TASK BRIEF: Every line in the records below between the one holding "December (373, 260)" and the one holding "Blonde And Fancy-free", inclusive, is to be set down exactly; all other lines are to be left out.

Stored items
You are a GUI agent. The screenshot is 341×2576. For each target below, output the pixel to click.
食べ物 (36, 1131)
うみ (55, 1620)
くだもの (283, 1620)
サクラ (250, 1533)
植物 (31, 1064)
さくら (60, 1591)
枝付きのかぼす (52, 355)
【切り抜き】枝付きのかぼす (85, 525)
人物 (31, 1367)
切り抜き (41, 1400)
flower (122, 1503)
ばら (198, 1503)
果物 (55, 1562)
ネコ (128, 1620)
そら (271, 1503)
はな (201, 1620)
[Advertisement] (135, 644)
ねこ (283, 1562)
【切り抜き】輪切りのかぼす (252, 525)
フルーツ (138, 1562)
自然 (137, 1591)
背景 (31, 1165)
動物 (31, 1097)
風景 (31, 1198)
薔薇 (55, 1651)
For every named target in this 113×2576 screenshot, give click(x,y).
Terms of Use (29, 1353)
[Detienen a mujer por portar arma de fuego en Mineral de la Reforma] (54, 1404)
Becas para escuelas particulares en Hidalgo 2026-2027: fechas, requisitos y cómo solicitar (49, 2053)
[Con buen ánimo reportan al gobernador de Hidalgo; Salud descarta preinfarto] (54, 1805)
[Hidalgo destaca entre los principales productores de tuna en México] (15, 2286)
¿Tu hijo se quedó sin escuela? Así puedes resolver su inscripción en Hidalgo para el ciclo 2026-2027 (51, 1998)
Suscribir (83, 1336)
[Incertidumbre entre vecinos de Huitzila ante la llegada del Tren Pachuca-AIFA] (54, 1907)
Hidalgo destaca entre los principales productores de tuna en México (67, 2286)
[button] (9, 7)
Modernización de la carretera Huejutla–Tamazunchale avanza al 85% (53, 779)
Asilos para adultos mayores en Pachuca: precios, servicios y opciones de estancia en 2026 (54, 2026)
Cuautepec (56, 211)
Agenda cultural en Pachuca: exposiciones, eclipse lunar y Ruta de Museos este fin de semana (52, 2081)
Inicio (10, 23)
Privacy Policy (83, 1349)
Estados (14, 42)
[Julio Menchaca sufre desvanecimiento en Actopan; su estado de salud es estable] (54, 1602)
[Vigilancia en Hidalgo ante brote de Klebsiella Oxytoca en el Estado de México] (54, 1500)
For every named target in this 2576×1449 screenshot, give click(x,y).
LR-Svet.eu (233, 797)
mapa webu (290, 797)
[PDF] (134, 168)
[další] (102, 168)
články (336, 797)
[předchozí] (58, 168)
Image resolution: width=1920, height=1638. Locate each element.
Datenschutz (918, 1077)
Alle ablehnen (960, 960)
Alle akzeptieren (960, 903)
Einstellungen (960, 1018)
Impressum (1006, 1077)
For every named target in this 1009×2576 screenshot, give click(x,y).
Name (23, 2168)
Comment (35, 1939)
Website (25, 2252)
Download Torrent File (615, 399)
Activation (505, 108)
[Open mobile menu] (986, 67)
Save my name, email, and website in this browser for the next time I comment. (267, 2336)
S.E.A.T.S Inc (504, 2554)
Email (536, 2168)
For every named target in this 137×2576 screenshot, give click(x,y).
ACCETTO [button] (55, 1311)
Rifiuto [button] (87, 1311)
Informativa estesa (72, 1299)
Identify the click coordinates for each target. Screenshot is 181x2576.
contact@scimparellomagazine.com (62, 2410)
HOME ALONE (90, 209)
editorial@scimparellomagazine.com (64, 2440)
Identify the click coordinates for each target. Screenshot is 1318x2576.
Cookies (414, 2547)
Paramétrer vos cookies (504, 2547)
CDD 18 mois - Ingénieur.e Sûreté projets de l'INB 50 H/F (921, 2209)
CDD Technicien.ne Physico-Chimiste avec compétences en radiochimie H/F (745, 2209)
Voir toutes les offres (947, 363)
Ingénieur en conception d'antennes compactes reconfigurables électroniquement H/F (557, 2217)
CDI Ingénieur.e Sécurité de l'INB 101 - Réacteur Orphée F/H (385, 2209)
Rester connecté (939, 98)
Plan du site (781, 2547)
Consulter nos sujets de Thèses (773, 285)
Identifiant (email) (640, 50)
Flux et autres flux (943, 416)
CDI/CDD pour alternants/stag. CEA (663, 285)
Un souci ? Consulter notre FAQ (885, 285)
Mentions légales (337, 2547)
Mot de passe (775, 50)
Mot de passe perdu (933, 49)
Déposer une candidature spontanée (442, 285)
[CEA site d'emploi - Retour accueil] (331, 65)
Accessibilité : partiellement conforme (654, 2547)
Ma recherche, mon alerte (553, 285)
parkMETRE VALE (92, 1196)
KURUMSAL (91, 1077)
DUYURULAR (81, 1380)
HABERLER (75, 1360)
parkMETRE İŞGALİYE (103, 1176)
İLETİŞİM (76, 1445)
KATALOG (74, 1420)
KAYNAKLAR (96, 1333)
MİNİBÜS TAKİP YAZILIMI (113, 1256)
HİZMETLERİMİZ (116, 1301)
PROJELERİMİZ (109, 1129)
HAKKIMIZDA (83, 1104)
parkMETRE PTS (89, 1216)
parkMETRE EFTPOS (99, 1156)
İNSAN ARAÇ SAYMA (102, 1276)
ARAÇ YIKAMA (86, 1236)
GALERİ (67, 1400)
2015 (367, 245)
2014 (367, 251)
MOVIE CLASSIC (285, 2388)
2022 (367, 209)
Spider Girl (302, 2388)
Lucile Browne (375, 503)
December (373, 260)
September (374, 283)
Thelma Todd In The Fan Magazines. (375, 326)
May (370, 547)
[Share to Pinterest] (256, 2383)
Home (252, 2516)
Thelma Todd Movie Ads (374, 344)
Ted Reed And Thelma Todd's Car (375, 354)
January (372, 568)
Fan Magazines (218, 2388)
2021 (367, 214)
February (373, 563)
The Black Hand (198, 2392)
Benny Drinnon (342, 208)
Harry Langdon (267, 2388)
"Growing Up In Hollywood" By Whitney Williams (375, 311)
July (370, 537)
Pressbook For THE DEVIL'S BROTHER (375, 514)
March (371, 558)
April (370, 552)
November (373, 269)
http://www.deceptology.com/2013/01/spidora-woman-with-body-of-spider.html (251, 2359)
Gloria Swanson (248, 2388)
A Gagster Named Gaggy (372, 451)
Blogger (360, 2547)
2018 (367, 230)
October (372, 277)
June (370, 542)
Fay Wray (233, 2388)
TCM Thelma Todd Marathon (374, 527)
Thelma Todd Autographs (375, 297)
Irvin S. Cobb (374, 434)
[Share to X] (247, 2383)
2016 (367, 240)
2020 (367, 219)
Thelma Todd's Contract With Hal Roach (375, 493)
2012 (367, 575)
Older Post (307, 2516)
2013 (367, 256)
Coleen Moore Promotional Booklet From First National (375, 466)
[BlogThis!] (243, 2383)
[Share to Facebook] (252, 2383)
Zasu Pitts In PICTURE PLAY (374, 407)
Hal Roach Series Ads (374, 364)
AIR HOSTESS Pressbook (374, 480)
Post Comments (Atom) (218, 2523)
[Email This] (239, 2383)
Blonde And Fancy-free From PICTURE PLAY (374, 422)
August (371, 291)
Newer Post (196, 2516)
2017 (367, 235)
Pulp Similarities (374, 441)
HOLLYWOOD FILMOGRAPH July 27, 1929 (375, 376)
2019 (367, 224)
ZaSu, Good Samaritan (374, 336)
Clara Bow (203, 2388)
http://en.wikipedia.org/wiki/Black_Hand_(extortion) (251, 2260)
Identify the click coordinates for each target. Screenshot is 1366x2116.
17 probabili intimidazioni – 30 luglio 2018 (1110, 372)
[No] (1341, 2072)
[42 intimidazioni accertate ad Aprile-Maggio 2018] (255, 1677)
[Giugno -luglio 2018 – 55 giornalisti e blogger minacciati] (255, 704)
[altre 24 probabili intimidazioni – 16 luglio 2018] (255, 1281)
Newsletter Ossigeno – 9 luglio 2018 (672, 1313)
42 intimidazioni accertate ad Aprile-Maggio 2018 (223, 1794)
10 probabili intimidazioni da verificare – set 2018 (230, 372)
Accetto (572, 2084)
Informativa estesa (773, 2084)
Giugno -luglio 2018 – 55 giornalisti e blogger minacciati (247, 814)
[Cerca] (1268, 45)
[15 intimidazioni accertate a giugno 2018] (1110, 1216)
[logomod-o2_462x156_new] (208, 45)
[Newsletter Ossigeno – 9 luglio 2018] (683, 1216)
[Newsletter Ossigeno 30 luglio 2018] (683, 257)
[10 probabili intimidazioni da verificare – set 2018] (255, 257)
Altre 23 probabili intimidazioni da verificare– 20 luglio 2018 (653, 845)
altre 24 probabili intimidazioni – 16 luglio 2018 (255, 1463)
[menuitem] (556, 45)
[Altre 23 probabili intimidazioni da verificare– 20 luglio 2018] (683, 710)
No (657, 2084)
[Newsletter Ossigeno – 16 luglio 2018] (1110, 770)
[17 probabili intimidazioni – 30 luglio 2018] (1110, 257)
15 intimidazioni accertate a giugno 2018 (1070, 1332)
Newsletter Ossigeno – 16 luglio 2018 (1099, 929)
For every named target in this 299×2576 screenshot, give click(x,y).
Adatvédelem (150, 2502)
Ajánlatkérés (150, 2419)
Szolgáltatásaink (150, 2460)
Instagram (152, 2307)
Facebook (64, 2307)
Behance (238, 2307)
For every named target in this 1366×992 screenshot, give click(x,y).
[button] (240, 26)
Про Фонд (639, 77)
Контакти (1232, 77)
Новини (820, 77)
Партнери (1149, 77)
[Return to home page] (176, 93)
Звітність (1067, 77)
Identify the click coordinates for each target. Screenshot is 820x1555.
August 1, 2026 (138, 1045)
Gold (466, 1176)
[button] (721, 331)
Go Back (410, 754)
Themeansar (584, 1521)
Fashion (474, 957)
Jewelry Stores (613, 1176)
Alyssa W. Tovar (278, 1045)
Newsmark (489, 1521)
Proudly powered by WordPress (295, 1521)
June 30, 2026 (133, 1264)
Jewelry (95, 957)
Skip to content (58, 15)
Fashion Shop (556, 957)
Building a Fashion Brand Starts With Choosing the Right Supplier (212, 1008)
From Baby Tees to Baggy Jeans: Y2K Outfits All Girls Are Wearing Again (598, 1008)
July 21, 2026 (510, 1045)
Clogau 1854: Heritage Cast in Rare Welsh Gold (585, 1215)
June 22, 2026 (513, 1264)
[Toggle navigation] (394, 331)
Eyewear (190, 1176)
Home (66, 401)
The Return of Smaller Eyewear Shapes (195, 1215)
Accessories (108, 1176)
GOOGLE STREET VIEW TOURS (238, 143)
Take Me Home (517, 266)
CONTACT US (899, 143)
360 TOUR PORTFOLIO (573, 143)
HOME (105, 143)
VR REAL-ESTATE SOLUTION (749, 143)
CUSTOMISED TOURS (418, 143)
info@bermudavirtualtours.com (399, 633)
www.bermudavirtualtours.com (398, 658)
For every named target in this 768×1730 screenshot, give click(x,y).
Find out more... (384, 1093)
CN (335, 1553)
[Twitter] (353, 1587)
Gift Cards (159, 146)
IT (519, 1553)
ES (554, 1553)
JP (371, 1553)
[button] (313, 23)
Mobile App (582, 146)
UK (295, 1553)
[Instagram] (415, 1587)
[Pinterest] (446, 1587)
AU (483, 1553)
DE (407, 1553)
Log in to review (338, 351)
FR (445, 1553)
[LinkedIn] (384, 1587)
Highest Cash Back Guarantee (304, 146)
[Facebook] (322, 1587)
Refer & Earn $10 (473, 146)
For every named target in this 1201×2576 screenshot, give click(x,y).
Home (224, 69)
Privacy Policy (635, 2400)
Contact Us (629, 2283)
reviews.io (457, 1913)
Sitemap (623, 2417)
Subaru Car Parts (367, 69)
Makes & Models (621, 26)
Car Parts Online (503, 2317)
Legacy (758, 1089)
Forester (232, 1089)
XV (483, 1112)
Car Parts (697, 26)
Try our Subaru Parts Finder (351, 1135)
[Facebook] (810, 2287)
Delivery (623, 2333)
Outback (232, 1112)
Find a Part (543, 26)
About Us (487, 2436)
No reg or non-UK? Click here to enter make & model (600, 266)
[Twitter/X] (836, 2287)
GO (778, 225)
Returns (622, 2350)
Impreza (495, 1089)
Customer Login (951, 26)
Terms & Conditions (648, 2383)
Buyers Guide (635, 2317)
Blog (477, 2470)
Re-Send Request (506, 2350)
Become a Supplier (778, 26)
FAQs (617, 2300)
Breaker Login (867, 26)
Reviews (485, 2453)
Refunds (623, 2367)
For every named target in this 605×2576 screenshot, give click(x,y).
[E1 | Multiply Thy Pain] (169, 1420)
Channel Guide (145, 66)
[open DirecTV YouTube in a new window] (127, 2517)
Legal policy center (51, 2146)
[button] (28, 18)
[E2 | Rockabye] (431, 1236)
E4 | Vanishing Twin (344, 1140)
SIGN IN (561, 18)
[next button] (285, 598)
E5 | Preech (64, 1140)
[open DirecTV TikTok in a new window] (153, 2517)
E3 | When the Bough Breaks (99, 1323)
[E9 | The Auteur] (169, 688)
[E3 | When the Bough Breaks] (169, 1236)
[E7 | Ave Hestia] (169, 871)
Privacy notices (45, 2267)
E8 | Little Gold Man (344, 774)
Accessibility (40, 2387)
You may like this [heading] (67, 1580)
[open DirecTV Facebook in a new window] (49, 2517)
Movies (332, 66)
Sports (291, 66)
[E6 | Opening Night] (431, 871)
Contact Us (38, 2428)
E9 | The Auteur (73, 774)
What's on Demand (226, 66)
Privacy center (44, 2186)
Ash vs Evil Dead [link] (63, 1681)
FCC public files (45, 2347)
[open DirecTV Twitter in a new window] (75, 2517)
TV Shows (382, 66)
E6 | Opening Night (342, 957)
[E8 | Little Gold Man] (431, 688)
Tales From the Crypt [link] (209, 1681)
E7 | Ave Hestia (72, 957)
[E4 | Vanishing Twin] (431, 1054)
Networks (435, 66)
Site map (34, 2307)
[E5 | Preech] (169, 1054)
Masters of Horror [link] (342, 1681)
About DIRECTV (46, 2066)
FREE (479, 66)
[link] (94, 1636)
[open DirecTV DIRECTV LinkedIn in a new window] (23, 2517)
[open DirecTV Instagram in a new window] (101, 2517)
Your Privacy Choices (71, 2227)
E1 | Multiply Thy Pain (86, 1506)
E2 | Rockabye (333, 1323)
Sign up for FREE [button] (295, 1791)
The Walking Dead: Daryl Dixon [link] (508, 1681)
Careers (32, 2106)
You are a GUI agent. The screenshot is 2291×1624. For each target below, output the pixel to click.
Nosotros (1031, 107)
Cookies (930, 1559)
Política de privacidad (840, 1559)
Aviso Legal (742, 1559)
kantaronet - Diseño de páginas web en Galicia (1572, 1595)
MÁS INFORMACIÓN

COMPLETED EXERCISE:
December (373, 260)
September (374, 283)
Thelma Todd In The Fan Magazines. (375, 326)
May (370, 547)
[Share to Pinterest] (256, 2383)
Home (252, 2516)
Thelma Todd Movie Ads (374, 344)
Ted Reed And Thelma Todd's Car (375, 354)
January (372, 568)
Fan Magazines (218, 2388)
2021 (367, 214)
February (373, 563)
The Black Hand (198, 2392)
Benny Drinnon (342, 208)
Harry Langdon (267, 2388)
"Growing Up In Hollywood" By Whitney Williams (375, 311)
July (370, 537)
Pressbook For THE DEVIL'S BROTHER (375, 514)
March (371, 558)
April (370, 552)
November (373, 269)
http://www.deceptology.com/2013/01/spidora-woman-with-body-of-spider.html (251, 2359)
Gloria Swanson (248, 2388)
A Gagster Named Gaggy (372, 451)
Blogger (360, 2547)
2018 (367, 230)
October (372, 277)
June (370, 542)
Fay Wray (233, 2388)
TCM Thelma Todd Marathon (374, 527)
Thelma Todd Autographs (375, 297)
Irvin S. Cobb (374, 434)
[Share to X] (247, 2383)
2016 (367, 240)
2020 (367, 219)
Thelma Todd's Contract With Hal Roach (375, 493)
2012 (367, 575)
Older Post (307, 2516)
2013 (367, 256)
Coleen Moore Promotional Booklet From First National (375, 466)
[BlogThis!] (243, 2383)
[Share to Facebook] (252, 2383)
Zasu Pitts In PICTURE PLAY (374, 407)
Hal Roach Series Ads (374, 364)
AIR HOSTESS Pressbook (374, 480)
Post Comments (Atom) (218, 2523)
[Email This] (239, 2383)
Blonde And Fancy-free From PICTURE PLAY (374, 422)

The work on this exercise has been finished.